Note that We can also create an empty partition, as follows

\[ \left \vert \ 1\ |\ \ \ |1111111\ \right \vert \]

When we create an empty partition between the 2 vertical bars, it is as if there is a \(0\) in there.

Hence the problem becomes a question of how many way can we insert the 2 vertical bar among \(n\) different objects.

To count this, we start by putting the first vertical bar before the first object:

\[ \left \vert \ |\ 11111111\ \ \right \vert \]

So now the second bar can go before or after the second object, or after the third object, or after the 4th object, etc... until we get to the nth object, where it can go after it. Hence there are \(n\) choices for the second bar.

Now, the first bar can be put after the first object as this:

\[ \left \vert \ 1\ \ |\ 1111111\ \ \right \vert \]

So now the second bar can go into any of \(n-1\) positions.

We continue this way, until we get to the last object, where we can put the first bar after it, as this:

\[ \left \vert \ 11111111\ |\ \right \vert \]

Now the second vertical bar have only one position to go which is after the first vertical bar.

So, the first vertical bar has been placed in \(m=n+1\) positions, and for each one of these positions, the second vertical bar has been put in \(k+1\) positions where \(k\) indicates the number of object to the right of the first vertical bar at the time.

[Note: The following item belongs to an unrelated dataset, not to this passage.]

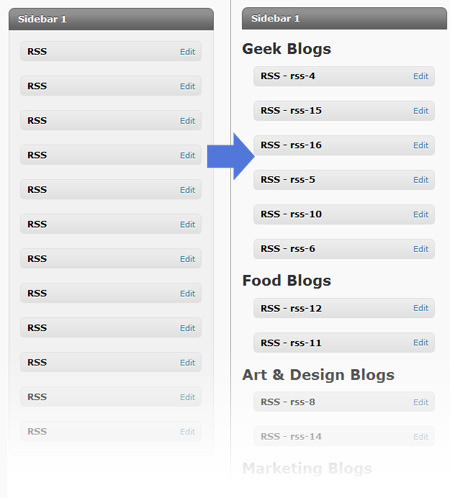Edit the RSS - rss-12 widget under Food Blogs
Viewport: 450px width, 498px height.
[421, 308]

So, for example, for \(n=3\), we have \(n+1\) possible positions for the second vertical bar when the first vertical bar at the left of the first object. Then we have \(n\) possible positions for the second vertical bar when the first vertical bar to the right of the first object, then we have \(n-1\) possible positions for the second vertical bar when the first vertical bar to the right of the second object, and we have \(n-2\) or \(1\) possible positions for the second vertical bar when the first vertical bar to the right of the third and final object.

This is the same as the number of ways to choose \(r\) object at a time from \(n \) objects.

Hence for \(n=3\) we have \(\left (n+1\right ) +\relax (n) +\left ( n-1\right ) +\left (n-2\right ) =4n-2=10\)

So in general, we have \(\left (n+1\right ) +\relax (n) +\cdots +1\) possible ordered triples.

This is, using Gauss summation trick, is the same as

\[ \left (n+2\right ) \frac {\left (n+1\right ) }{2}\]

But this is the same as \(\frac {\left (n+2\right ) !}{n!\ 2!}\) which is the same as \(\left ( \begin {array} [c]{c}n+2\\ n \end {array} \right ) \)

But note that the Bose-Einstein statistics with the number of boxes being fixed at 3 gives \(\left ( \begin {array} [c]{c}3-1+n\\ n \end {array} \right ) =\left ( \begin {array} [c]{c}2+n\\ n \end {array} \right ) \)

This is the same as the Bose-Einstein statistics with the number of boxes being fixed at 3.